Last week, Weston's Zoning Board of Appeals dealt Regis another setback in its three-year effort to build the 365-unit complex, to be called Regis East, by determining that it does not qualify for Dover protections.

Regis officials say they are still committed to the project, and neighbors of the college say they are still determined to fight it.

The dispute over whether the college can build a 767,000-square-foot "lifelong learning" village for seniors has been the subject of Land Court hearings for more than a year, but the narrow question of whether the Dover Amendment applies was sent back to the Weston appeals board to decide in January.

In earlier proceedings, the board maintained it did not have the legal authority to rule on the Dover question, but the Land Court disagreed and ordered local zoning officials to make a decision by March 24.

Stop Regis Overdevelopment, a 200-member group opposed to the Regis East development claiming it is too big for the neighborhood and will cause terrible traffic congestion on Wellesley Street, said it was pleased by Wednesday's decision.

"We feel that this project is not an educational project," said member Arnold Zenker. "All the information presented has shown that the primary purpose of it is to generate revenue for Regis."

College officials would not comment on the appeals board decision.

But Regis spokeswoman Marjorie Arons-Barron said the college believes the court will see the academic mission of Regis East.

"Regis is confident that the Land Court, when it reviews the zoning board's decision and Regis's documentation, will note the integration of the east and west parts of the campus, the synergies to be achieved among its programs for learners of all ages, its curriculum and academic structure, and will affirm the educational purpose of Regis East," she said in a statement last week.

In a phone interview before the hearing, Regis College president Mary Jane England said the school remained firmly committed to building Regis East, which it describes as an inter-generational learning and living complex crucial to its educational mission.

It is intended to provide housing and continuing education programs for retirees, as well as training opportunities for the college's undergraduate and graduate nursing and healthcare management students.

College-linked housing for elders is becoming increasingly popular, with similar developments available at more than 60 locations, including Lasell College in Newton, as well as the campuses of Dartmouth College, Cornell University, Oberlin College and the University of Michigan.

But since it announced plans to build nearly four years ago, Regis has encountered bitter opposition from neighboring homeowners, who claim the proposal is grossly out of scale for the residential neighborhood, with proposed buildings as tall as 11 stories and inadequate traffic mediation plans.

The Stop Regis community group also said it was concerned the college could not afford to complete such a project.

"We never felt the project made much economic sense for [Regis], and we think it's an even more dangerous idea for them, and for the neighborhood in the current economy," Zenker said.

The school has struggled financially for the past several decades, but England said a financial turnaround plan is showing results.

Two years ago, the all-women Catholic school began admitting men, a move that increased enrollment from 650 undergraduate students to more than 800. The school expects to reach its goal of 1,200 undergraduates in the next few years, she said.

In 2007, Regis established the state's first doctorate of nursing practice program, which has so far enrolled 64 new graduate students.
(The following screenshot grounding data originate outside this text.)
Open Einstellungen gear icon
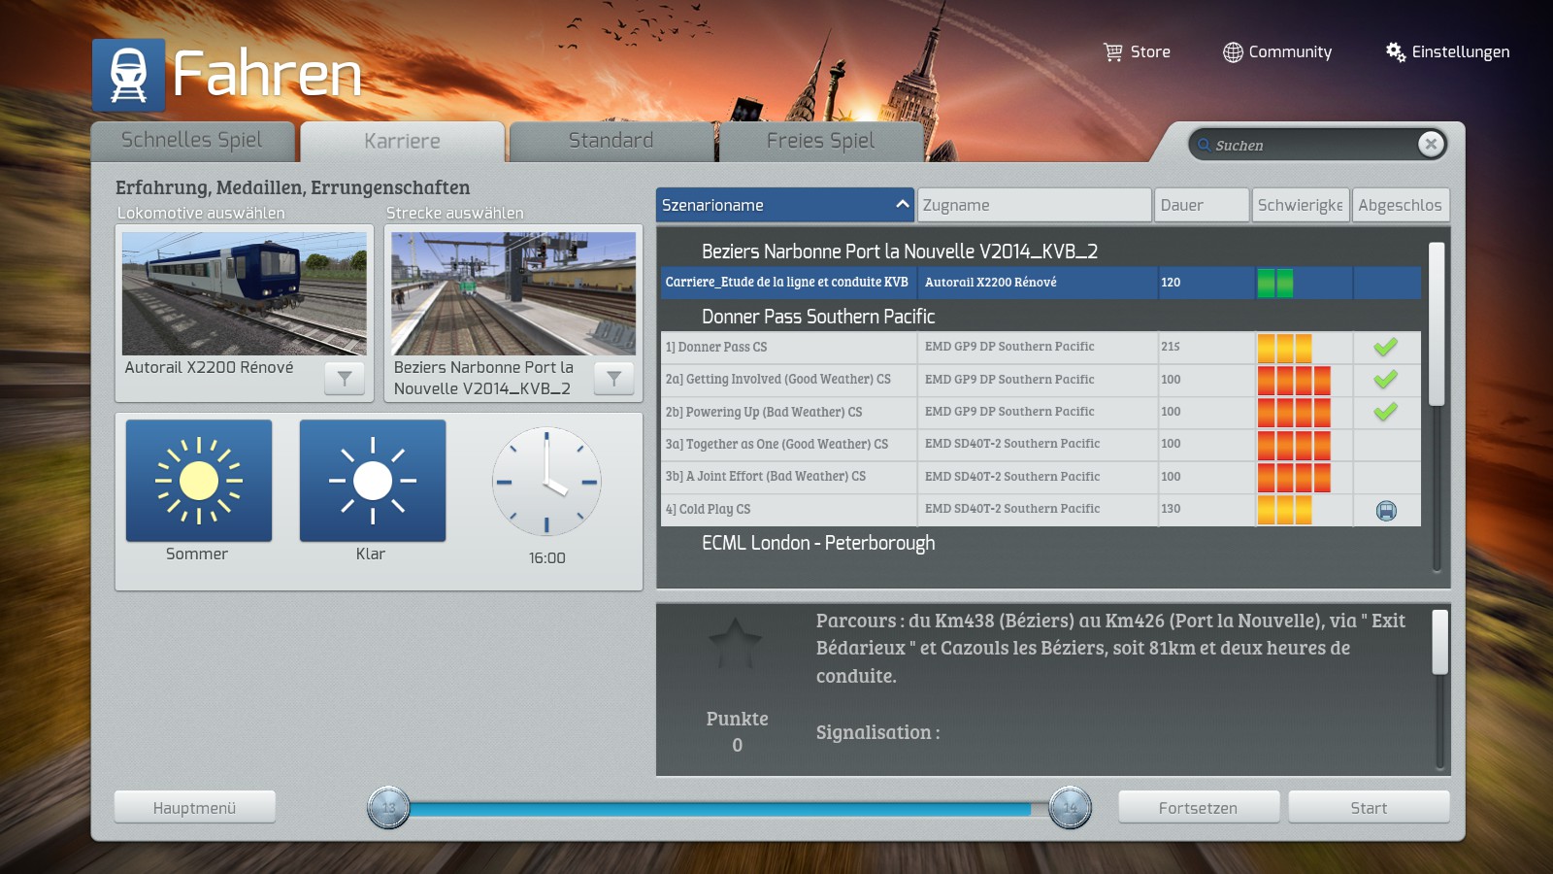 [1395, 52]
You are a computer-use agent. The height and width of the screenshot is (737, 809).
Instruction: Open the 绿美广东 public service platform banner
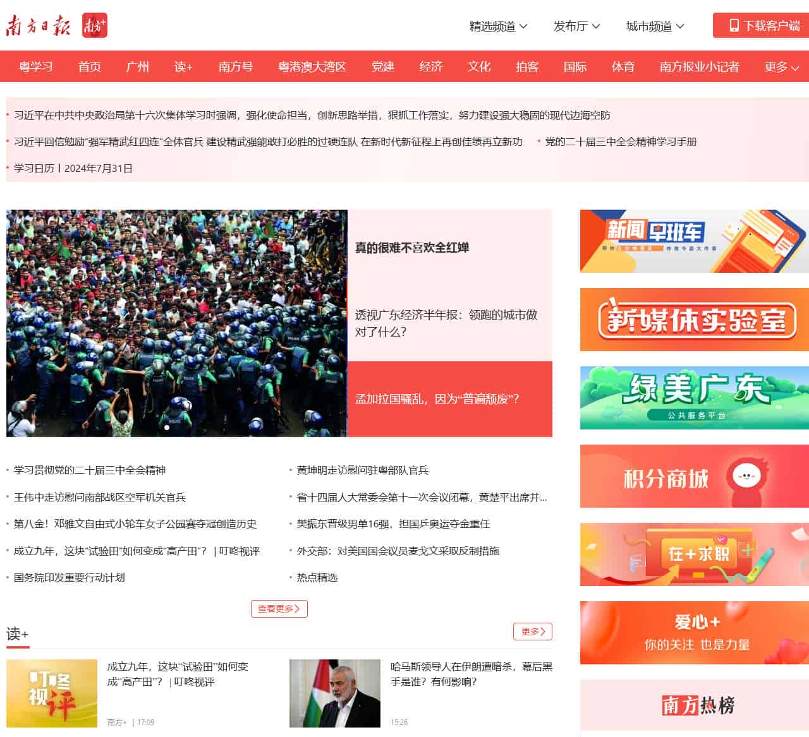[x=693, y=398]
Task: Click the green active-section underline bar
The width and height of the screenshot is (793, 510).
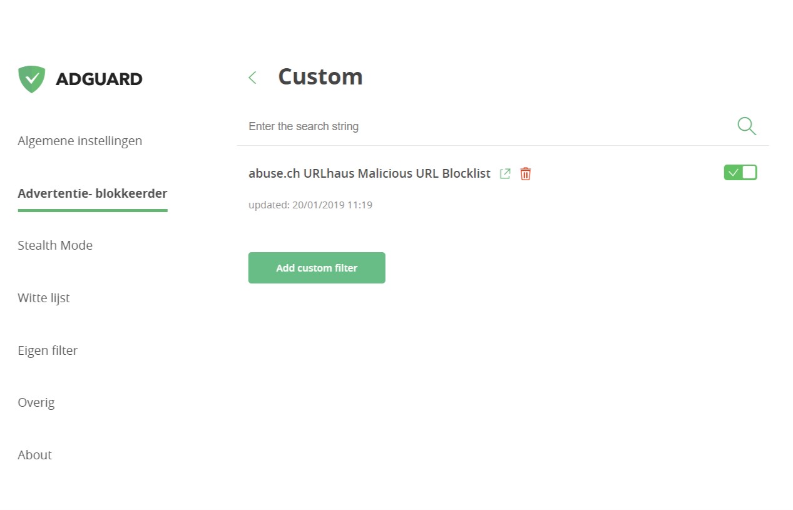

The college is also in the process of expanding its undergraduate fitness and sports management programs, England said.

While Regis East was scheduled to be an integral part of the healthcare curriculum's growth, providing hands-on training for nursing students, its delay does not mean the academic expansion will be put on hold, she said.

England said Regis had also had success shoring up its finances in the past several years. In 2001, the school operated with a $6.8 million deficit. In 2008, that number had been reduced to $1.1 million, she said.

The school's modest endowment has remained steady for the past several years at about $13 million, she said. Despite heavy losses sustained by many university investments, Regis's portfolio earned 3 percent last year. Since Sept. 1, when many schools posted double-digit investment losses, Regis's investments diminished by just 5 percent due to "very conservative" handling, said England.

The school has taken on $10 million in debt to build new athletic fields and tennis courts, and update the 50-year-old college library. But the loan is low-interest and state-guaranteed, with 30-year repayment terms, she said.

Regis reviews details of the Regis East proposal and feasibility every 18 months, but said the school's fundamental confidence in the project hasn't eroded.

"We are still very committed because we feel it is so important to our mission here," England said. "We'd only go through with it if it makes sense and we are very confident it does."

The Stop Regis group said it is prepared to continue its legal fight for the foreseeable future, but members would not specify how much of a war chest it has amassed for the next round of Land Court hearings.

Tax returns for 2005, 2006, and 2007, the last year the last publicly available filings from the Massachusetts Attorney General's Division of Public Charities, show the group has raised more than $250,000 over the past two years and spent most of it, presumably on the legal fight.

"I think we are adequately funded is about all I can say," Zenker said. "And when the issue returns to the front burner, we expect there will be a lot of support for us."